On March 20, 2023, he signed with ADA Blois of the LNB Pro A.

==National team career==
In 2013, Battle was cut early in the process of determining the United States team for the 2013 FIBA Americas Under-16 Championship. However, he was one of three players selected to the 12-man team for the 2014 FIBA Under-17 World Championship that had not been named to Team USA the year before. Three seconds before the end of the first period, Battle scored the basket that put USA Basketball ahead for good in the U17 championship game against Australia as Team USA went on to win the gold medal. On June 2, 2015, Battle was announced as an attendee at the 24-man June 12–26, 2015, USA Basketball Men's U19 World Championship Team training camp to select the 12-man roster for the 2015 FIBA Under-19 World Championship.
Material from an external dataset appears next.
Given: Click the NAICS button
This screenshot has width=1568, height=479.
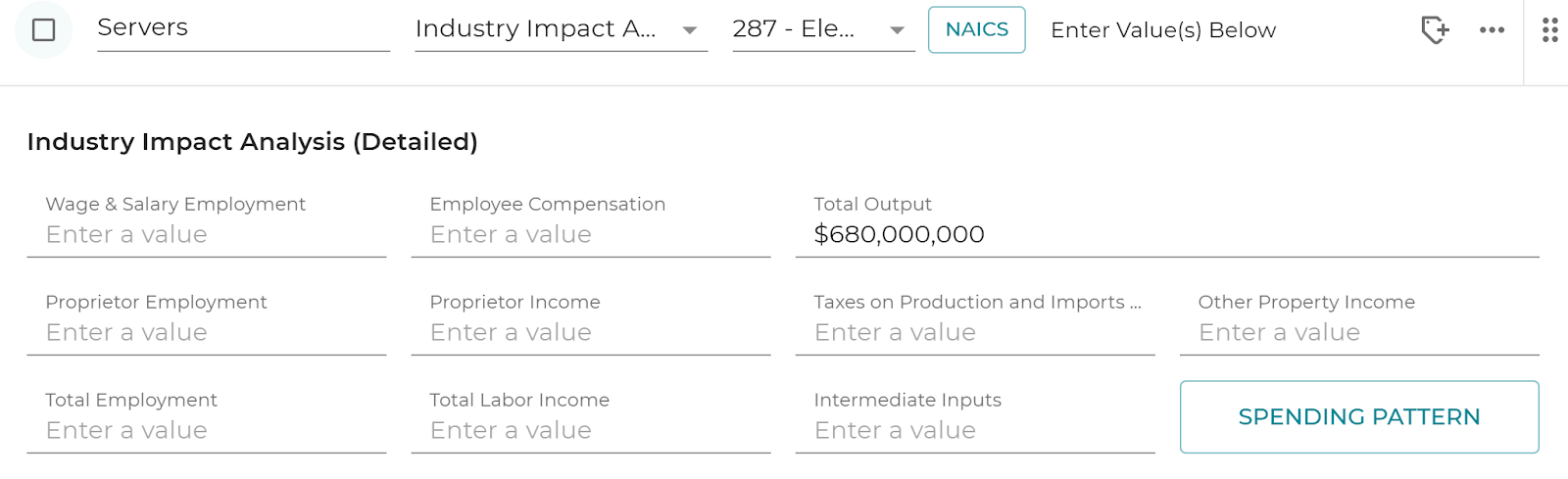Looking at the screenshot, I should pyautogui.click(x=976, y=29).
However, on the eve of the training camp, Battle announced that the effects of injuries that limited his junior season would keep him from trying out for the team. Thus, he was not among the 21 players who attended the training camp on June 12.

==Career statistics==

| * | Led NCAA Division I |

===College===

| Year | Team | GP | GS | MPG | FG% | 3P% | FT% | RPG | APG | SPG | BPG | PPG |
|---|---|---|---|---|---|---|---|---|---|---|---|---|
| 2016–17 | Syracuse | 34 | 25 | 30.7 | .433 | .366 | .798 | 2.1 | 1.7 | 1.3 | .2 | 11.3 |
| 2017–18 | Syracuse | 37 | 37 | 39.0* | .399 | .322 | .839 | 2.9 | 2.1 | 1.5 | .2 | 19.2 |
| 2018–19 | Syracuse | 32 | 32 | 36.3 | .431 | .321 | .763 | 3.3 | 2.5 | 1.2 | .3 | 17.2 |
| Career |  | 103 | 94 | 35.4 | .417 | .335 | .803 | 2.8 | 2.1 | 1.3 | .2 | 16.0 |

==Personal life==
Battle is the son of Daniella and Gary Battle. Gary was an All-American at University of New Haven (of the Division II New England Collegiate Conference) and his stepmother (Tanya Battle, née Wood) played basketball at the University of Miami. His brother Khalif Battle played basketball for Gonzaga University and now plays for a professional team in Europe. His sister, GiGi Battle, is committed to play for Indiana University and will be a freshman in this upcoming season.